• **YOUR TASK**: Print the records from the line containing "You are a computer-use" through the line containing "click(x=621, y=178)", both included, reproducing them verbatim and nothing else.

• **SUPPLIED DATA**:
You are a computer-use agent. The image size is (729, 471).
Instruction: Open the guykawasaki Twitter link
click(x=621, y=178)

==

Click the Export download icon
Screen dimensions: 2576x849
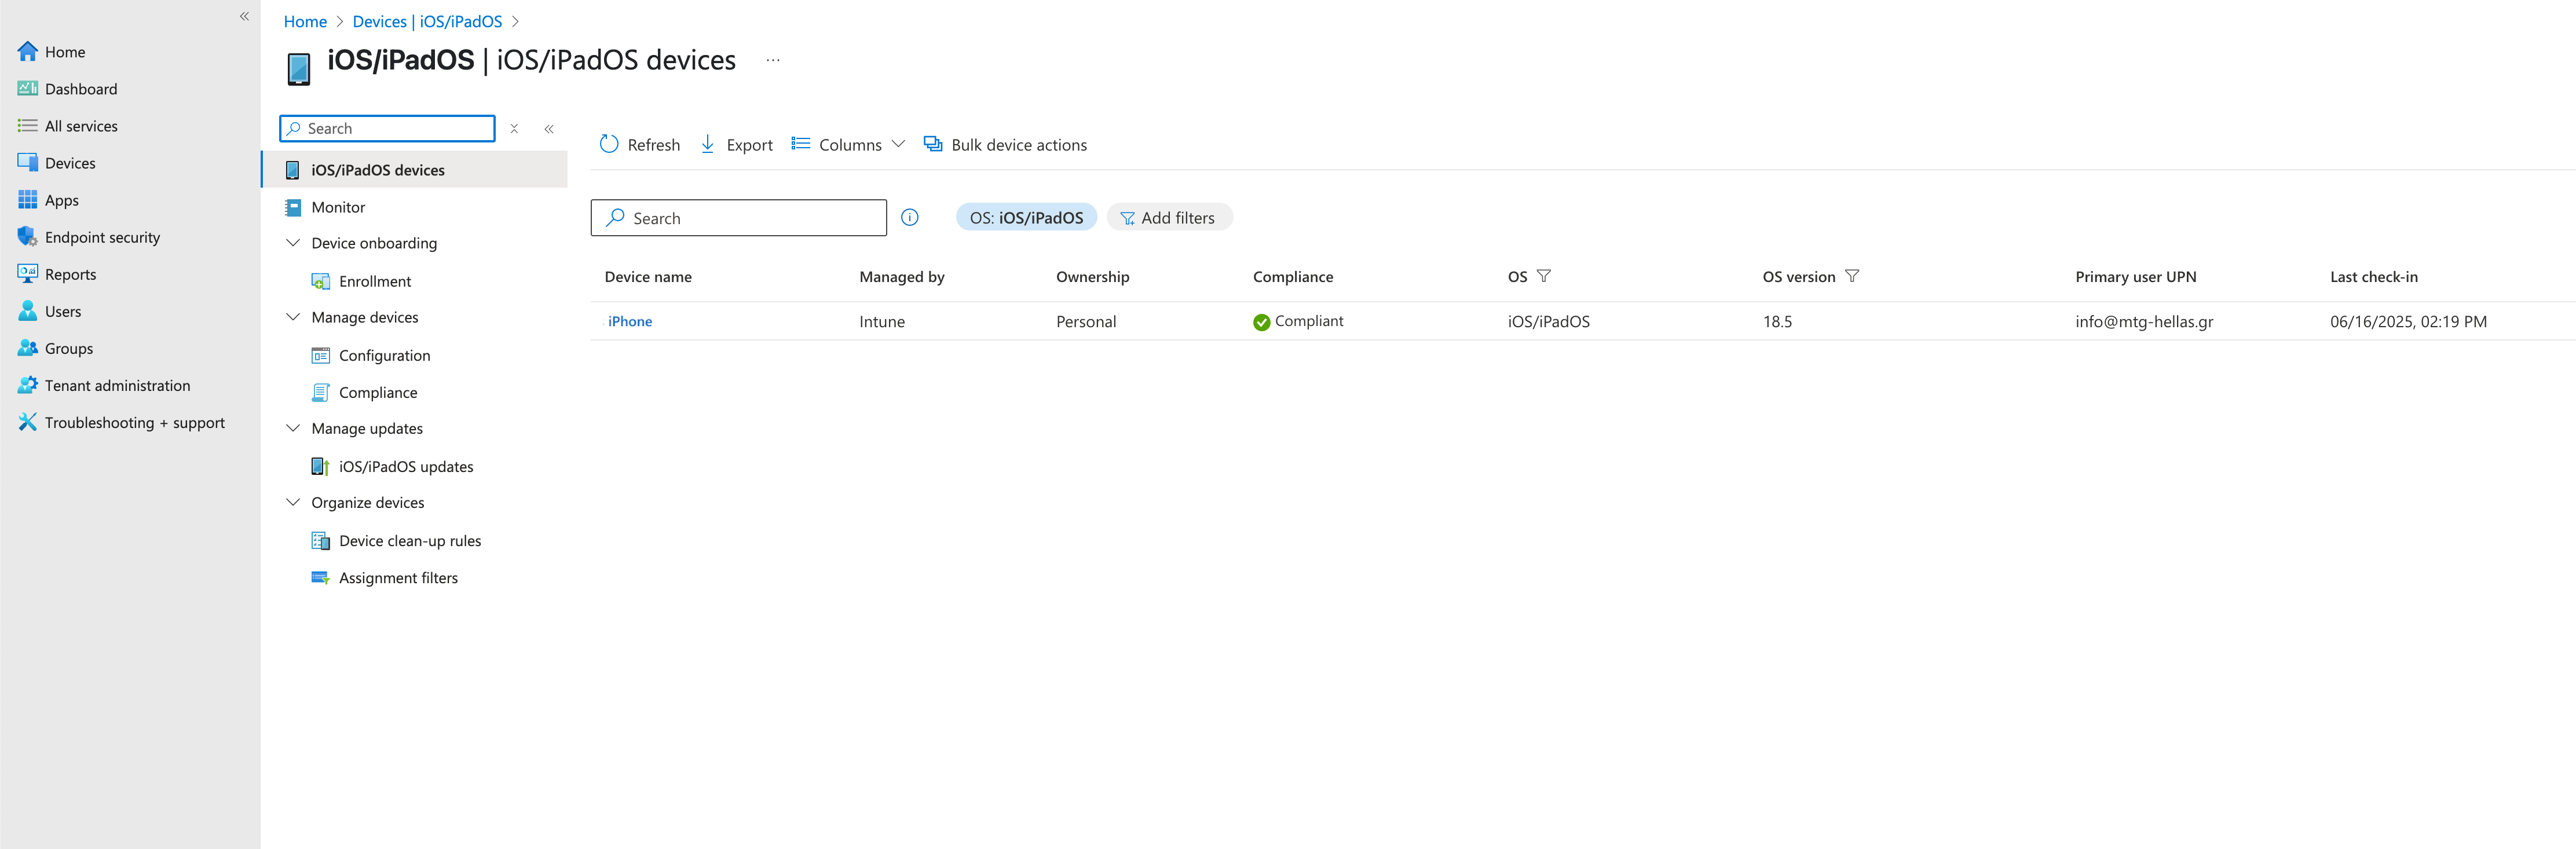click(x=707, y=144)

...

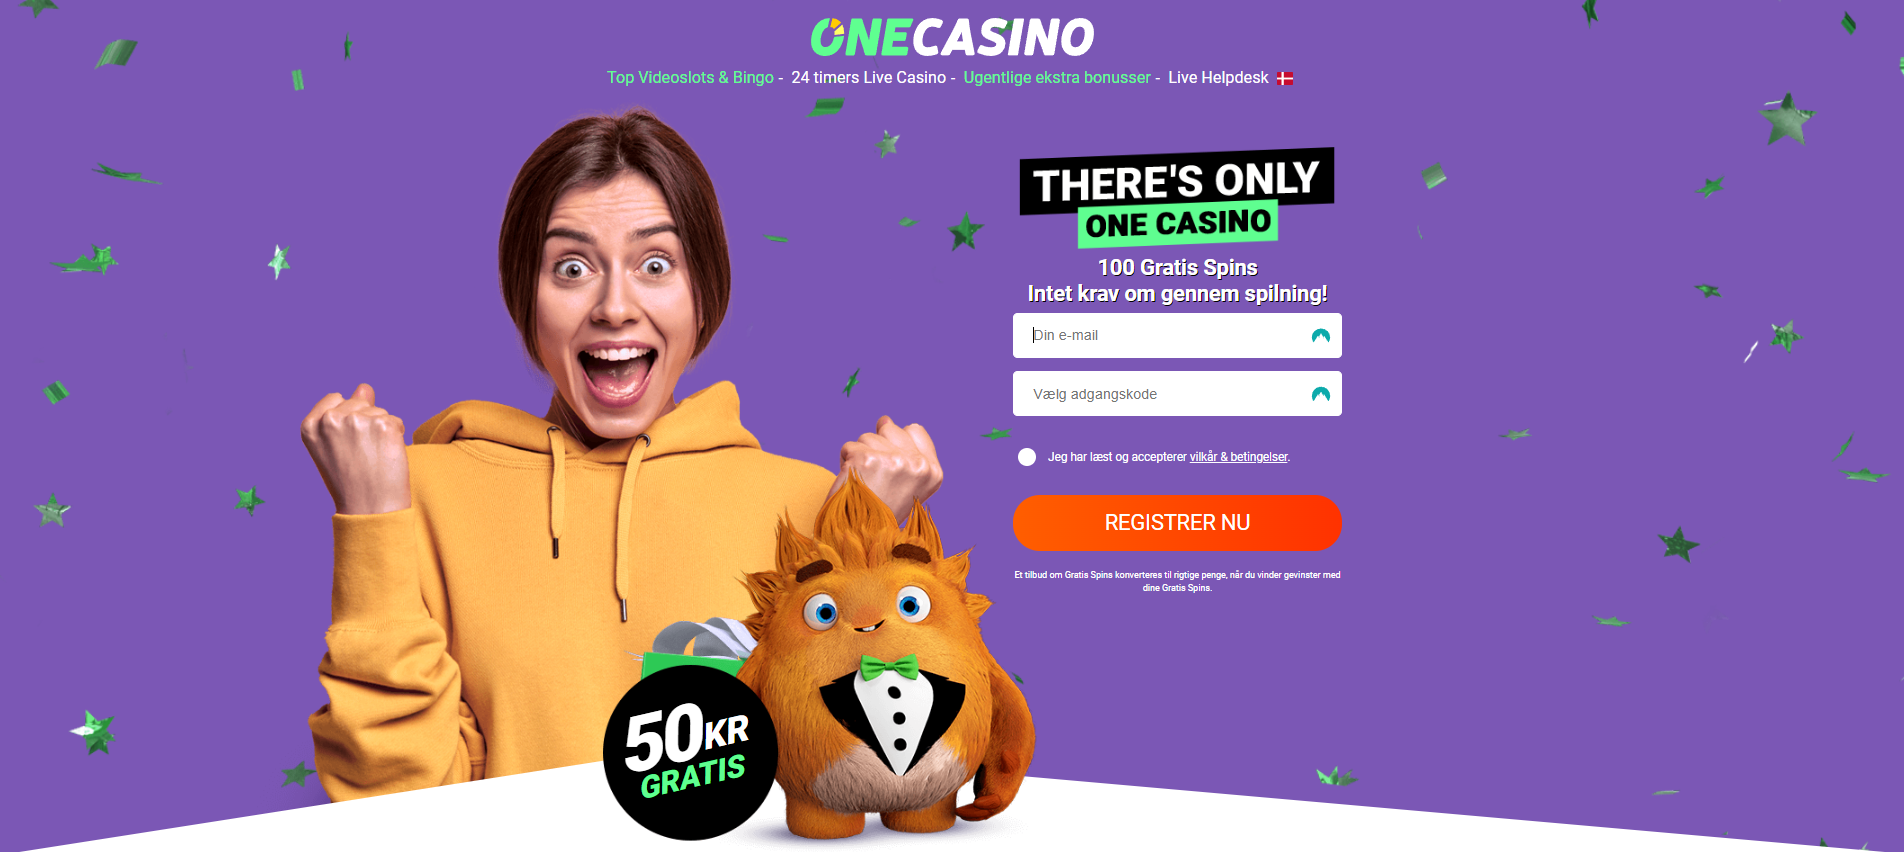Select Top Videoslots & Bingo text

• **ANSWER TO THE EXERCISE**:
You are a computer-use agent. The image size is (729, 471).
Instruction: Open the guykawasaki Twitter link
click(x=621, y=178)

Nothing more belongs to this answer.